First we have a negative lookbehind: the stretch within (?<! )) indicating that before the word there is no letter (where \p{L} is any letter defined by Unicode, which includes numerous different alphabets, such as Japanese, Arabic, etc., and also accented characters).

And in the end we have a Lookahead negative: the stretch within (?! ), indicating that after the word there is no letter.

I mean, it’s like the "unicode version" of \b (well simplified, because in fact the shortcut \b is a little more complicated than that).

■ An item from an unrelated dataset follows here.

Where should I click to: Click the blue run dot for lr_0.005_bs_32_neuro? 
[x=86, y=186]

Note that, so that the \p work, need to put the flag u.

Testing:

function testar(palavra, frase) {
    const regex = new RegExp(`(?<!\\p{L})${palavra}(?!\\p{L})`, 'ug');
    // troca a palavra por X, para vermos se pegou as ocorrências corretas
    console.log(frase.replace(regex, 'X'));
}

testar('água', 'tem água nas águas, deságua'); // tem X nas águas, deságua
testar('café', 'toma café mas não nescafé, cafés, café'); // toma X mas não nescafé, cafés, X

Finally, there is the tip to take some precautions when creating a regex whose value is any variable: Creating regular expressions with a dynamic pattern is problematic? If yes, there is a way to avoid the problem?

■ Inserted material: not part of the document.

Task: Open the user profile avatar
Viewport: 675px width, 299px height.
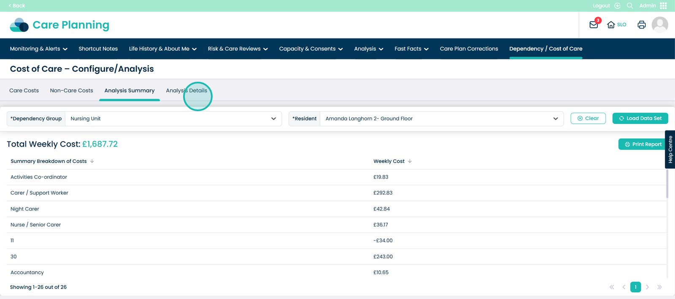Action: 659,25
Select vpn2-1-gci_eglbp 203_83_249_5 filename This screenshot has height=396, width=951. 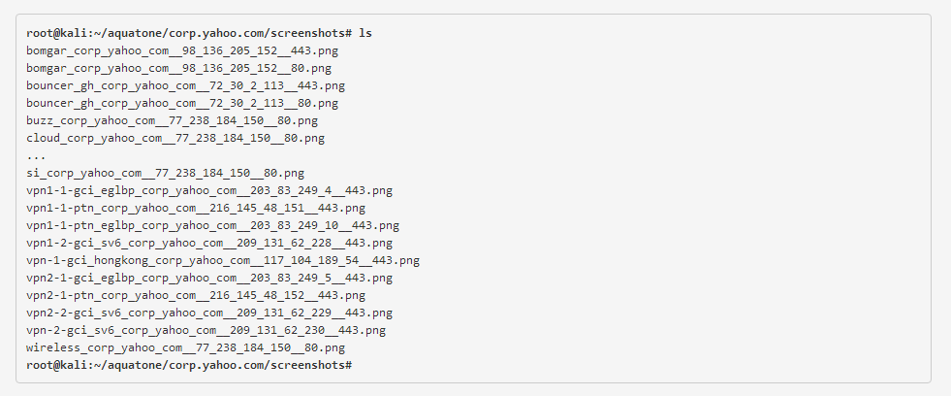pos(209,279)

And for the record, about this regex that you tried:

/^[a-záàâãéèêíïóôõöúçñ ]+$/i

It doesn’t work because it means the following:

the markers ^ and $ indicate the start and end of the string
then there’s the character class [a-záàâãéèêíïóôõöúçñ ], that picks up letters with and without accent and space
and the quantifier + means "one or more"
and the flag i causes you to consider uppercase and lowercase

Therefore, this regex takes one or more occurrences of letters (with and without accent) and spaces, from the beginning to the end of the string. Which means that it only gives match if the entire string has only these characters. Just have some different (like a punctuation mark, for example) that she no longer finds any match. I mean, something very different than what you need.